When I was in kindergarten our teacher invited us to do a show and tell. I had taken some time to consider what I wanted to do because the moment felt important. There was a captive audience and I wanted to make it special.

At the time, I had been talking to my Godmother a lot. She had been doing a lot of transcendental mediation, was in the process of relocating to Fairfield, Iowa to a new Maharishi center, and had some of the most beautiful energy I had ever been around. When she spoke, I listened.

So when my time to share in the kindergarten class came, I was 100% clear what I wanted to tell everybody in my class. There was no toy I could show them that could compete with what I had to reveal that day. It was something my Godmother had told me that seemed super important to pass on to everybody. The biggest news I had heard to date.

So as I stood there, in my first big public speaking debut, two braids on either side of my head, a tooth missing, some corduroys and a baseball shirt, I looked at each of them, waiting for them to erupt with excitement and questions, and said:

“What I have to tell you is that you can fly.”

I just stood there looking at everybody waiting to see the joy on their faces. Many of the kids did look interested and curious, though one or two looked confused and in disbelief.

Then, as I was about to elaborate, all of a sudden, my teacher, who was standing on the side of the circle, interrupted, looked at me and said:

“Jenny, you can’t fly. What do you mean?”

I said: “Well, my Godmother knows how to fly. She told me she’s going to teach me. And when I learn, I’m going to teach everybody, so we’ll all know how to fly.”

A couple of kids laughed, though the majority of them were still there with me that day, believing it was possible.

But then, quickly, to my surprise, the teacher looked at me, rolled her eyes, looked at the other students, and declared to everybody:

“Jenny, humans can’t fly. That’s not possible. Only birds can fly” And then she asked me to sit down.

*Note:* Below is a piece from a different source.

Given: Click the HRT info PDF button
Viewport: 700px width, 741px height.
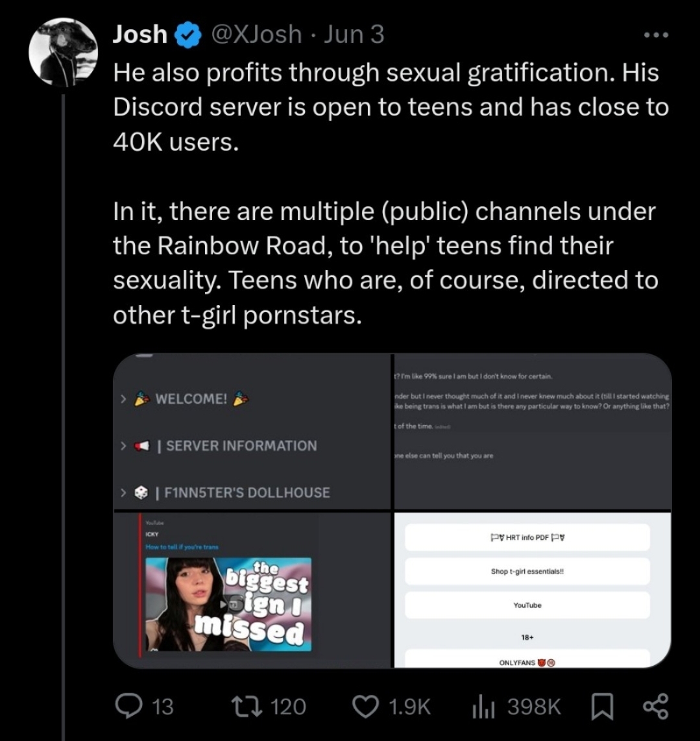Looking at the screenshot, I should point(527,538).
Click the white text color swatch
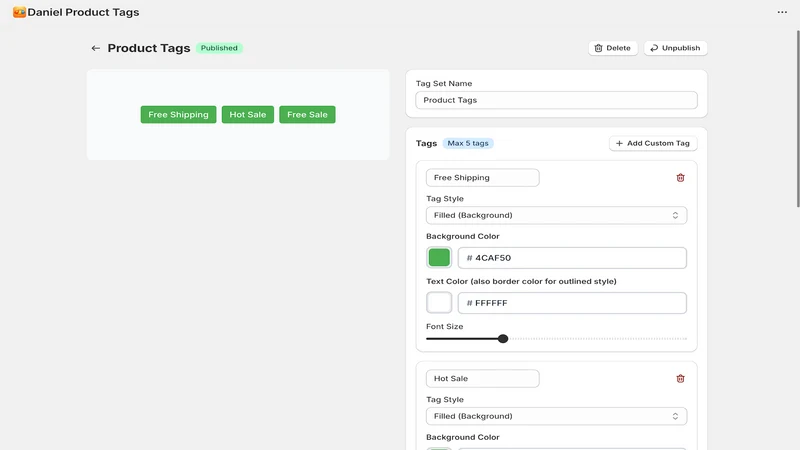The width and height of the screenshot is (800, 450). coord(439,303)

I wish I had the strength at that moment inside that shy and tender five-year-old body, to tell her she was wrong, to tell the kids not to listen to her or any disgruntled and jaded adults, and to talk with me after class about flying.

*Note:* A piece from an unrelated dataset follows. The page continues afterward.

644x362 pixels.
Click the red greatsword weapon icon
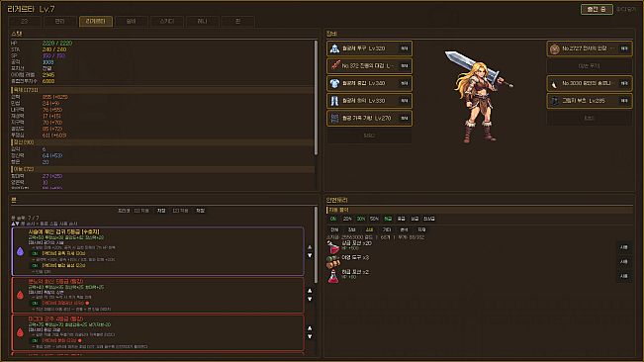click(335, 65)
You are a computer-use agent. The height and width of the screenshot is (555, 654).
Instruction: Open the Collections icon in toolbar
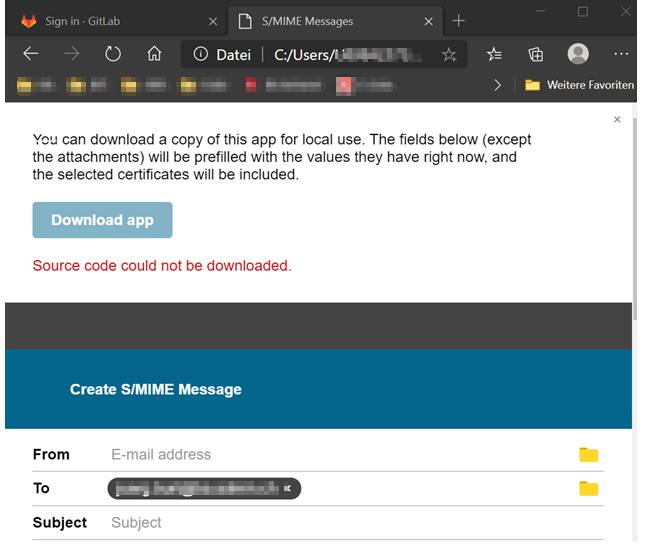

But instead, I sat down, became very introspective, and for the next 25 years struggled with public speaking and barely spoke about the magic that so many of the people in my life had shared with me.

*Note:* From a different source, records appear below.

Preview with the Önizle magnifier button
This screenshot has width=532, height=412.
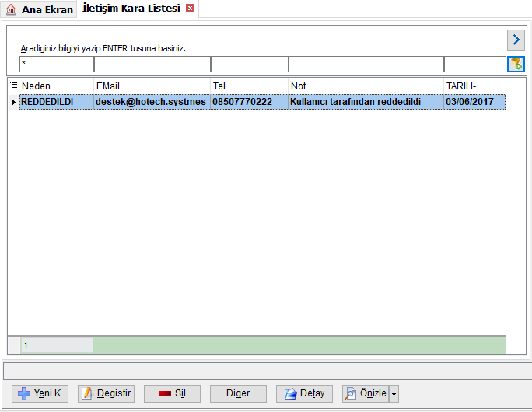[366, 393]
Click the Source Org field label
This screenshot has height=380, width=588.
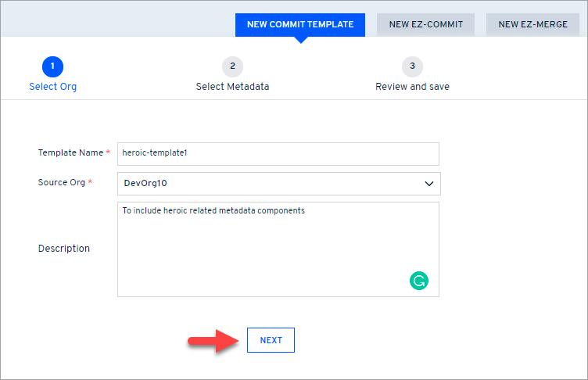click(63, 183)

The external environment we are living in on the planet right now is rife with kindergarten teachers who are doing way worse than the one I name in this email.

And what I’ve found is that life is a journey back to our essence and a coming home into our power, gifts, and sunshine.

There’s an opportunity and a responsibility to get back on track with those to complete our missions and to support others who are on this planet with us.

Right now, the world and the people in it desperately need us back on track, aligned with our knowing, wisdom, light, and flight.

It’s not a coincidence that my Godmother sent me this photo and simple text yesterday that read:

“I caught a rainbow for you.”

And that’s what she has been for me.

A rainbow light under which I have been accepted and loved with all of my parts.

We can be that for each other and for ourselves.

We can put the wounded in our community under the rainbow light in our hands.

We can take turns picking each other up when we fall out of the light.

We can remind one another that we can continue to fly and shine, no matter what happens out there.

We can be the oasis for our lesbian and queer hearts & souls to find refuge to get back on track.

We can be that for ourselves when we put ourselves in the rainbow light offered by that beautiful sun outside and then offer some up to somebody else.